Hobbes was always annoyingly articulate.

"So I'm a jerk, so what?" I said, "I just thought Bandito and I were making really good time. And, I don't know, I kind of didn't expect to see you or anyone else we'd left behind so soon."

"Have you ever considered that maybe you're not as special as you think you are?" asked Hobbes, pointedly.

"I'm sorry, I think I just slipped into a coma and blacked out for a second," I said. "Did you say something?"

And then Hobbes and I laughed like long lost friends. We would be as tight as a certain precocious and adventurous six year-old boy and his sardonic stuffed tiger from then on.

"So are you headed into Hot Springs?" asked Bandito, whom neither of us had noticed, so lost were we in each other's eyes.

"Yeah!" said Hobbes, snapping out of it. "I think I'll try to do work for stay at Elmer's.

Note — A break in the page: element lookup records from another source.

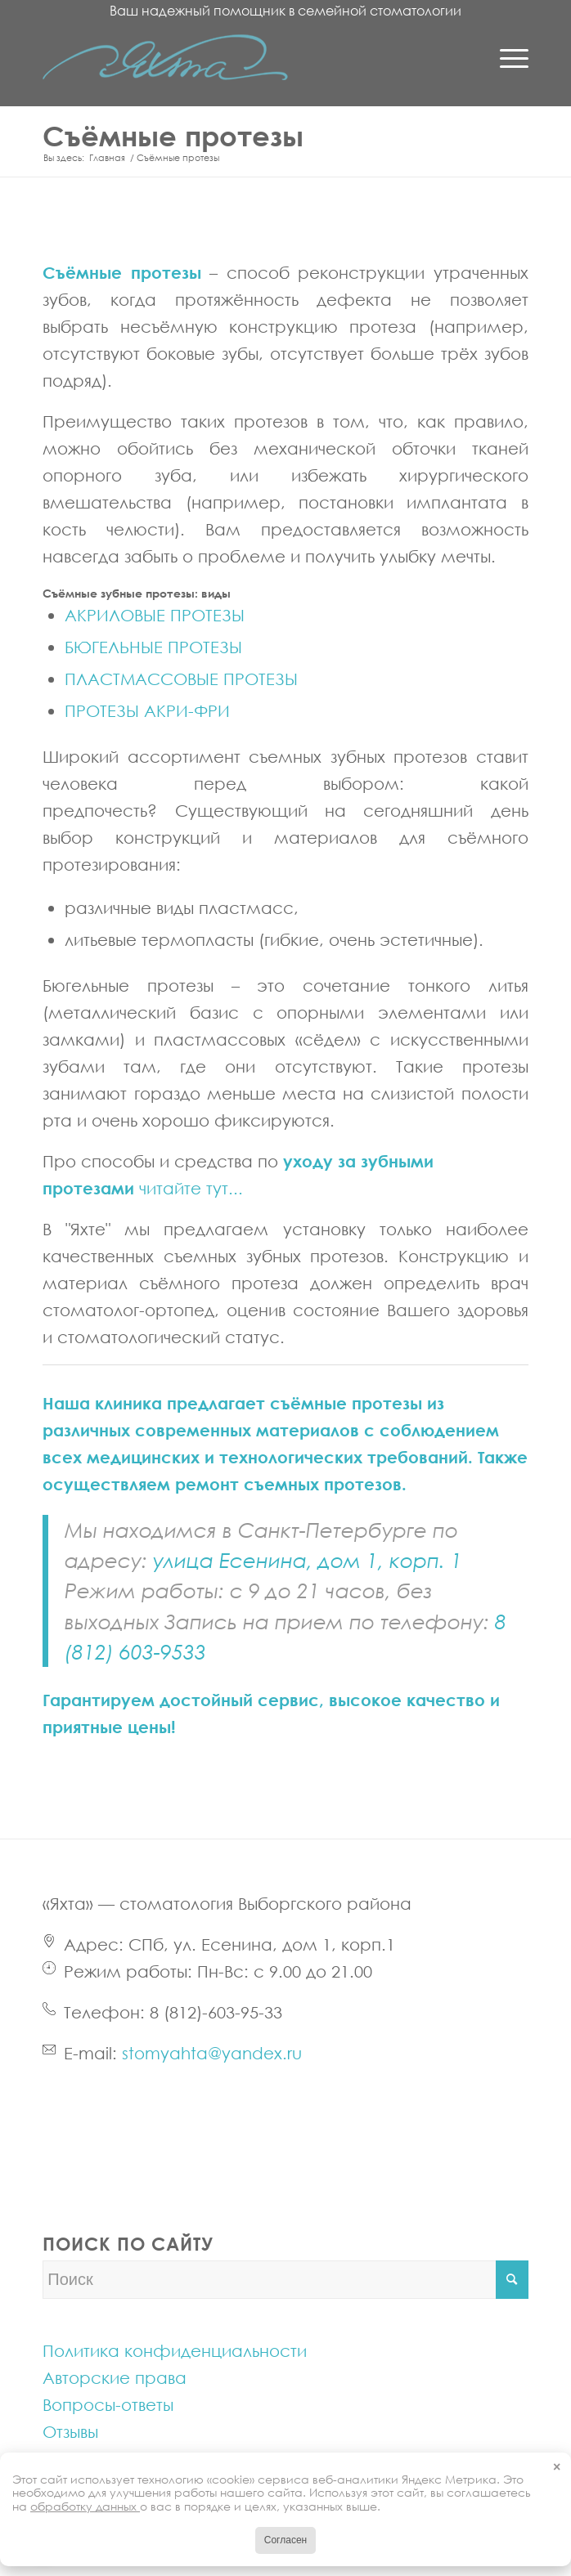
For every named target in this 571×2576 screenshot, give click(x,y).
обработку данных (85, 2506)
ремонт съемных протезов (288, 1484)
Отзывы (70, 2431)
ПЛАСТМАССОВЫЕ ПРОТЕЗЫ (181, 678)
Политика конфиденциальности (175, 2350)
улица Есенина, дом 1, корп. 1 (307, 1560)
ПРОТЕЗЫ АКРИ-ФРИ (147, 710)
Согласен (285, 2540)
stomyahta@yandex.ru (212, 2053)
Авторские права (115, 2377)
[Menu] (505, 57)
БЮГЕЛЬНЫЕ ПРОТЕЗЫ (153, 646)
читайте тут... (191, 1188)
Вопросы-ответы (108, 2404)
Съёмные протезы (173, 135)
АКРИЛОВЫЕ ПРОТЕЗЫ (155, 615)
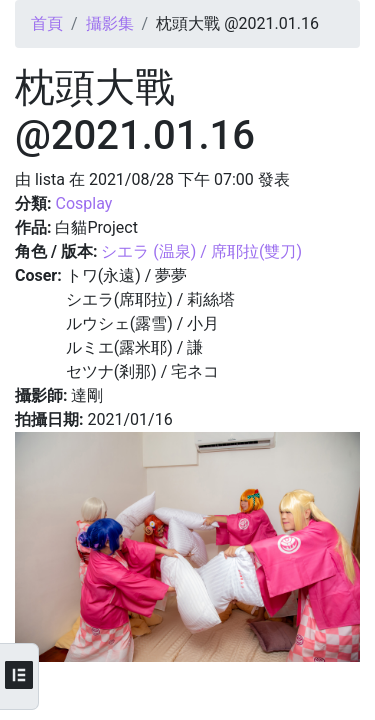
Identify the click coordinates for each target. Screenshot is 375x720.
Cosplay (83, 203)
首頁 (47, 23)
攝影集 (110, 23)
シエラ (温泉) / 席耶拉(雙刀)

I've done that like three or four times before. He's cool."

"You've stayed at Elmer's before?" I wondered. How many times had Hobbes hiked the trail? Or was I monumentally confused about some fundamental fact?

"Yeah, well, you know," Hobbes scoffed, brushing it off. "No big deal."

"Well, try to catch up, ya hear?" I teased Hobbes, going in for a hug.

"What're you doing?" asked Hobbes, repulsed.

"I don't know," I covered. "I've got this itch on my back." I mumbled, and wandered off, working my shoulders around, completely mortified.

"Okay, well, Bye!" said Bandito.

"Yeah," said Hobbes, bemused. "See ya."

----

Nature, Bandito and I found a serviceable area to stealth came just off the trail, about a mile from the shelter. There were no great places to put our tents down, hardly any level ground, and so I proposed cowboy camping.

"Really?" asked Nature, surprised.

"Why not?" I said. "It's a nice night, we're under some trees. There are leaves and branches everywhere. What could be more comfortable?"

"Okay," she said, not sounding convinced. "If you'll do it, I'll do it too."

Twenty minutes later, I was lying on my back, staring up at a spider dangling from the branch of a pine tree over my head.

"What about the snakes?" asked Nature, a few yards away.

"What snakes?" I hadn't thought about snakes.

"Aren't you afraid they'll crawl into your sleeping bag while you're asleep? To get warm? And then when you try to get out on the morning, they'll bite you?"

"I wasn't. But I am now," I said. "Thanks a lot!"

Nature was irrationally terrified of snakes, but she had a point.

"I'm putting my tent up," I declared suddenly.

"You are?" said Nature, panicked. "Then I am too!"

And we did. And neither of us died that night. The next day, however, I would brutally murder half a dozen people, and would never be welcome in North Carolina again.